We recently kicked off our new Tenix webinar series with a session on Making Sense of Charge Management. There are plenty of buzzwords in this space, like load balancing, peak shaving, and dynamic charging, but it’s not always clear when you actually need them or how to set them up for an electric fleet. Here are three key takeaways from the webinar, aimed at cutting through the jargon and making it easier for fleet operators to decide how to manage charging.
1. Load balancing – the non-negotiable foundation
Every depot has a set limit on how much power it can draw from the grid. For example, if you have 30 buses charging at 150 kW each, that’s 4.5 MW in total. If your grid connection only allows 3 MW, you need a way to spread out the charging, or you could end up with a blown fuse or even a full outage.

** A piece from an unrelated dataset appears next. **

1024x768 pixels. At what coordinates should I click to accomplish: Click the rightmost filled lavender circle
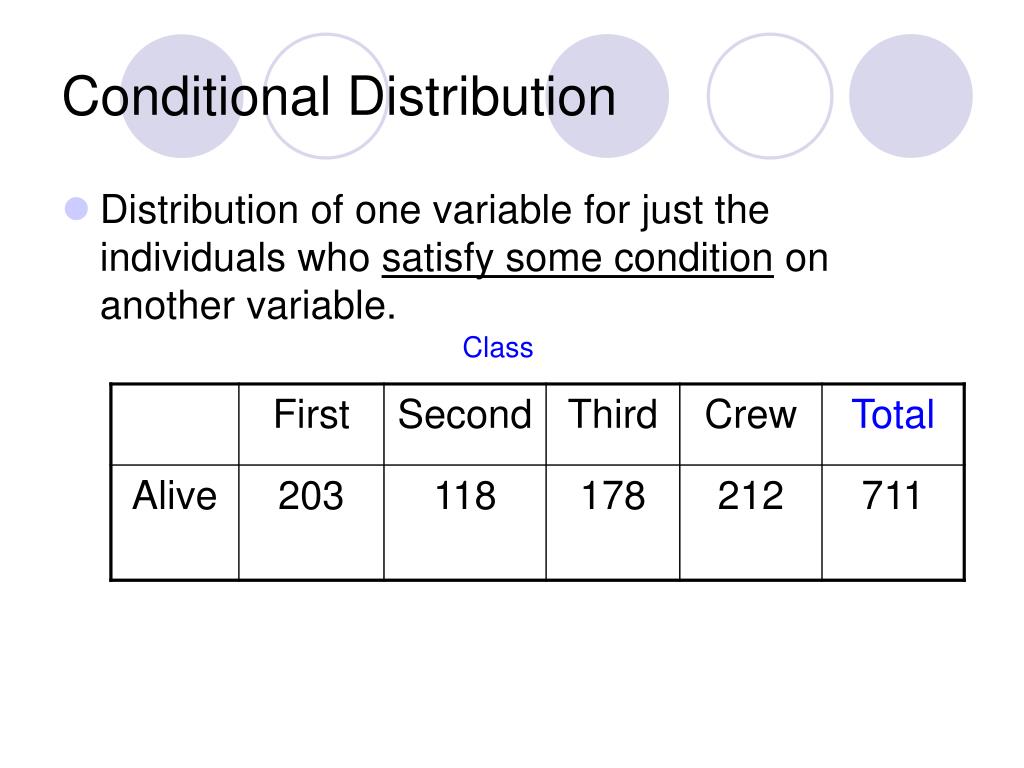(x=910, y=96)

Load balancing solves this by sharing available power across all vehicles, based on which ones need it most and how much time they have left to charge. The system keeps track of your total capacity and adjusts as needed, so every vehicle gets charged up without ever going over your grid limit.
This is also where peak shaving comes in, and it’s easy to mix up the two.
2. Peak shaving – a different problem, a different cost
Your electricity bill has two parts: what you pay for the energy you use, and what you pay for your highest demand. Load balancing helps keep your operation running smoothly. Peak shaving is about keeping those demand charges in check.
If every bus plugs in at 6pm and charges at full power, your demand shoots up. Even if your grid can handle it, that short spike could set your capacity charge for the whole month. You don’t have to go over your limit to end up paying more—just hitting a high peak is enough.
Spreading out charging overnight keeps your demand steady, so you avoid those peaks without affecting when vehicles are ready. Most fleets notice this on their bills once they have more than 30 or 40 vehicles. Even operators who thought their grid limits were fine were surprised to see extra costs from unmanaged spikes.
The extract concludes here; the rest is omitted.